**Problem requirements**: In the listing below, print exactly the lines between the line holding "The width and height of the screenshot is (1512, 806)." and the line holding "You are a computer-use agent. The", inclusive, and no more.

**Available data**:
- - -
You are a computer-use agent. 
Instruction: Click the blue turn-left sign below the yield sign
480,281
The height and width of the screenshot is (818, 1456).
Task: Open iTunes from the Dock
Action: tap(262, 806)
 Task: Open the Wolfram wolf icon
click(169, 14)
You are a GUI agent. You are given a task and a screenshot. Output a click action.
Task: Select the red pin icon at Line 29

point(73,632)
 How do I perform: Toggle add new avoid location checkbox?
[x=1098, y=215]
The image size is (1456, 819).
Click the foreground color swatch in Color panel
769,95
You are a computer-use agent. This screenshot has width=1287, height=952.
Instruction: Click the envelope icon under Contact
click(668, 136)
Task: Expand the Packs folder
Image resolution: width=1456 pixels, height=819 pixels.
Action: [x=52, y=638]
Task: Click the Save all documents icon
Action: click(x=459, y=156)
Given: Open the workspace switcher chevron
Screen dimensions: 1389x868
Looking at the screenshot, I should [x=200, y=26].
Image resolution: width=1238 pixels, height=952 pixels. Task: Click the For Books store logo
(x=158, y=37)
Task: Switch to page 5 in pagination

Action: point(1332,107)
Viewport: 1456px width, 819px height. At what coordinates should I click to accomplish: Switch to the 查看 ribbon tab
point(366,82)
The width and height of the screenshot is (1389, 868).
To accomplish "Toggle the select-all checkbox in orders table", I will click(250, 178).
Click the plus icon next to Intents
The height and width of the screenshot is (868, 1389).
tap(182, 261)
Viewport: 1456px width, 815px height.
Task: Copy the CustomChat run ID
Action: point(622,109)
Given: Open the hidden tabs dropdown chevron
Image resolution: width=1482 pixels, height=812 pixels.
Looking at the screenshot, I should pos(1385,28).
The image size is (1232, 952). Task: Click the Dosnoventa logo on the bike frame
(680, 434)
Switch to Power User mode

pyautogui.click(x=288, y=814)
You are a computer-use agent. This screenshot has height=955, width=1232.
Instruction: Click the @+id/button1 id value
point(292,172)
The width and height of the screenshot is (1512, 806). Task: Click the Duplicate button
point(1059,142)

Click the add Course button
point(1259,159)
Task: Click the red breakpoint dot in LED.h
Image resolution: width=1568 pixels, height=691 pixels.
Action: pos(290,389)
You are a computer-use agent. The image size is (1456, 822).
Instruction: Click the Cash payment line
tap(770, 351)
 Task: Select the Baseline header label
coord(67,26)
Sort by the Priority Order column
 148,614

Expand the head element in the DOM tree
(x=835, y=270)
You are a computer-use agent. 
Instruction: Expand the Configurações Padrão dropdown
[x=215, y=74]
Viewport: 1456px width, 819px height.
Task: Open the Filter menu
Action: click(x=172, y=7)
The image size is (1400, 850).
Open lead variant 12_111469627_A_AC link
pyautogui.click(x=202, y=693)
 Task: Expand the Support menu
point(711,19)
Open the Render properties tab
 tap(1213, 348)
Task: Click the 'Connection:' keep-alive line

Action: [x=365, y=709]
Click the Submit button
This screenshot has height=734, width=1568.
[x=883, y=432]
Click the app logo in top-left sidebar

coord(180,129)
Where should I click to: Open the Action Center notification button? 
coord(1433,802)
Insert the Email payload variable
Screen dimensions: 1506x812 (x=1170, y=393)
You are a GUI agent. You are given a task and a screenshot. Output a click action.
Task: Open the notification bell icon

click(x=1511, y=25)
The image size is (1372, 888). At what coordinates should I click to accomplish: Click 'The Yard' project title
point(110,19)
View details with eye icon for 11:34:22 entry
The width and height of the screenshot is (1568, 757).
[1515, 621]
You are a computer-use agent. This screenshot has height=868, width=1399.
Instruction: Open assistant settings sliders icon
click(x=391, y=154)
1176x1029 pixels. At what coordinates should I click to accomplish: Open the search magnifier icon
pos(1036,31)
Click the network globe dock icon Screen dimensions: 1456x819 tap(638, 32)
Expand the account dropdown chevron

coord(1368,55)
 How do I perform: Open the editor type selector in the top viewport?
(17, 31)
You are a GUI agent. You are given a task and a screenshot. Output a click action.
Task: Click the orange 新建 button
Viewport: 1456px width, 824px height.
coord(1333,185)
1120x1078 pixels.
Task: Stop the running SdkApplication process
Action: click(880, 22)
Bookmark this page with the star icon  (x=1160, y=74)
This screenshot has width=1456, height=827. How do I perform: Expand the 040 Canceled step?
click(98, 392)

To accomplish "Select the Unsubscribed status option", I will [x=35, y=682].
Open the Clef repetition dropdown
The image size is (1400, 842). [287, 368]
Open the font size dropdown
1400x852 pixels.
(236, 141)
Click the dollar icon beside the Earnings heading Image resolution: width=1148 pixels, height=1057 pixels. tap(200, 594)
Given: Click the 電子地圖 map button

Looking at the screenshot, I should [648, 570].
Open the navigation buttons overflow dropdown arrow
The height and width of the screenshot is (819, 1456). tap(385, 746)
- - -
**Final answer**:
The width and height of the screenshot is (1512, 806). Task: Click the Duplicate button
point(1059,142)

Click the add Course button
point(1259,159)
Task: Click the red breakpoint dot in LED.h
Image resolution: width=1568 pixels, height=691 pixels.
Action: pos(290,389)
You are a computer-use agent. The image size is (1456, 822).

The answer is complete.